(Word and item position listing)

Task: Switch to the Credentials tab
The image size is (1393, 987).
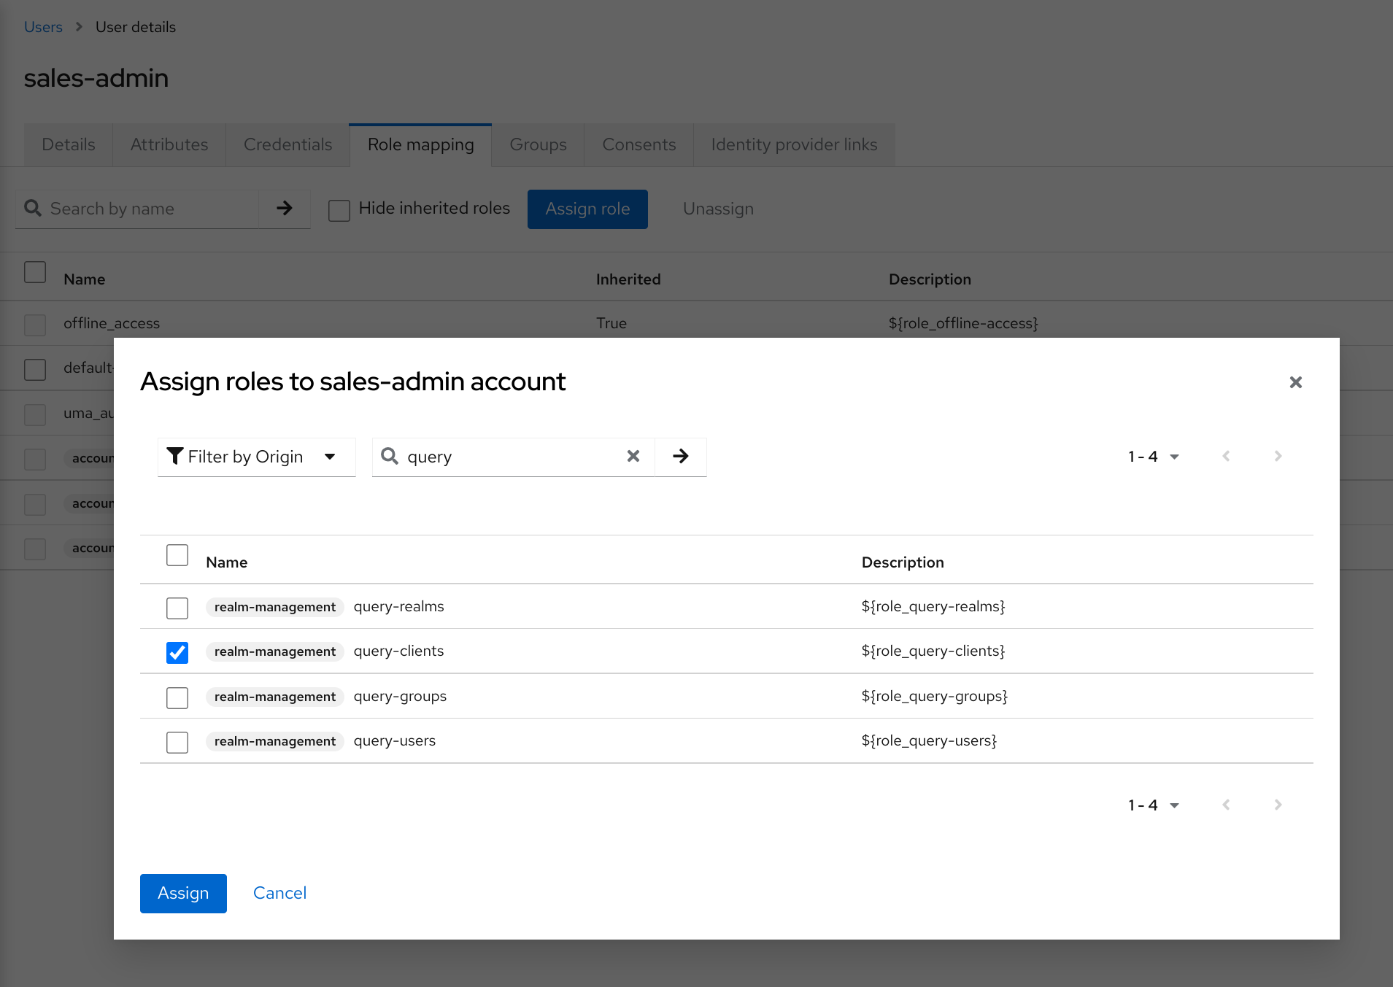Action: click(288, 144)
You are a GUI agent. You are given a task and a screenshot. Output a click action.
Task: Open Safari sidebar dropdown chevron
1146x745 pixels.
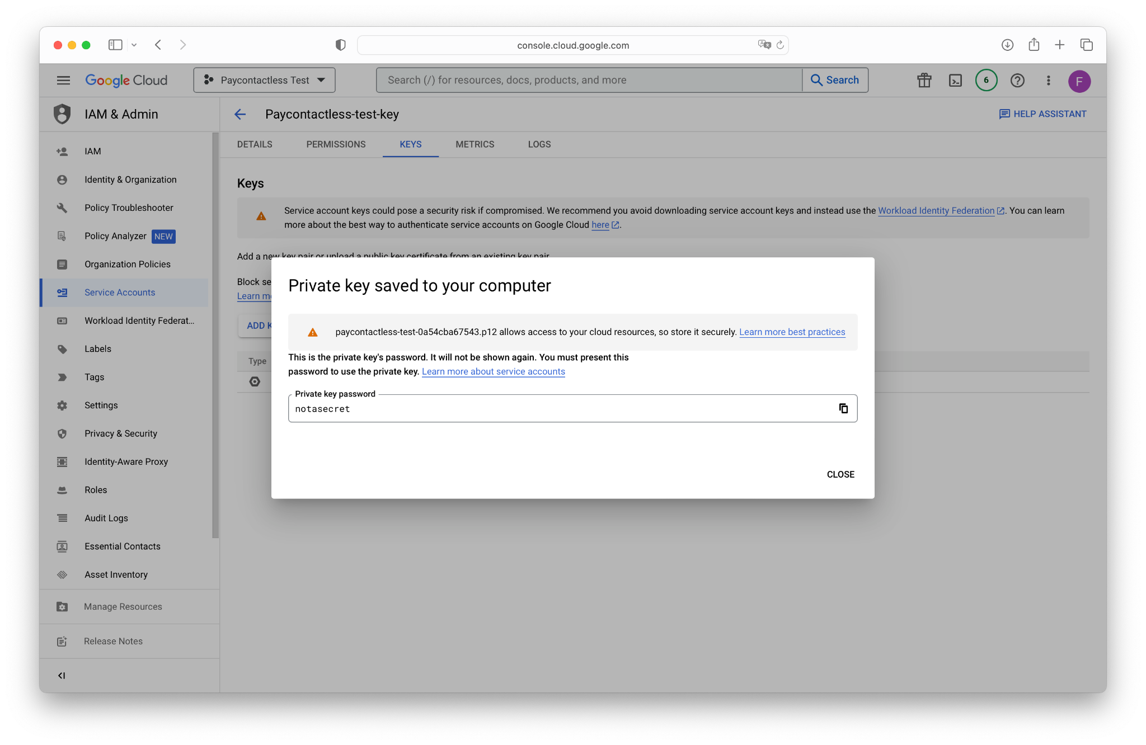click(x=134, y=45)
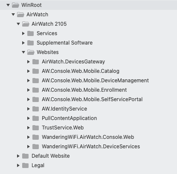Image resolution: width=177 pixels, height=174 pixels.
Task: Collapse the AirWatch 2105 folder
Action: (18, 24)
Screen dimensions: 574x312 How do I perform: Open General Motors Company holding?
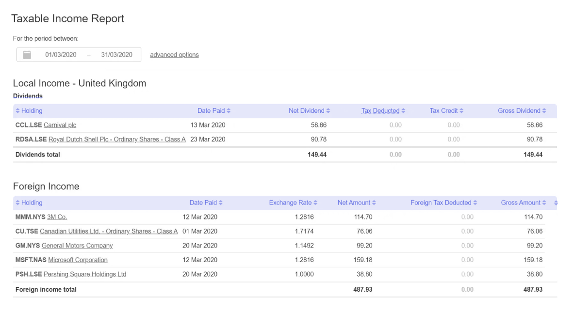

(THE TASK)
Copy out every line of the listing above word for word, leaving out the pictures.

(EXPECTED OUTPUT)
Task: Switch to the Credentials tab
The image size is (1393, 987).
Action: click(288, 144)
You are a GUI agent. You are given a task and a screenshot. Output a click action.
Task: Open Safari sidebar dropdown chevron
1146x745 pixels.
click(x=134, y=45)
Image resolution: width=177 pixels, height=174 pixels.
Task: Collapse the AirWatch 2105 folder
Action: (18, 24)
Screen dimensions: 574x312 How do I perform: Open General Motors Company holding?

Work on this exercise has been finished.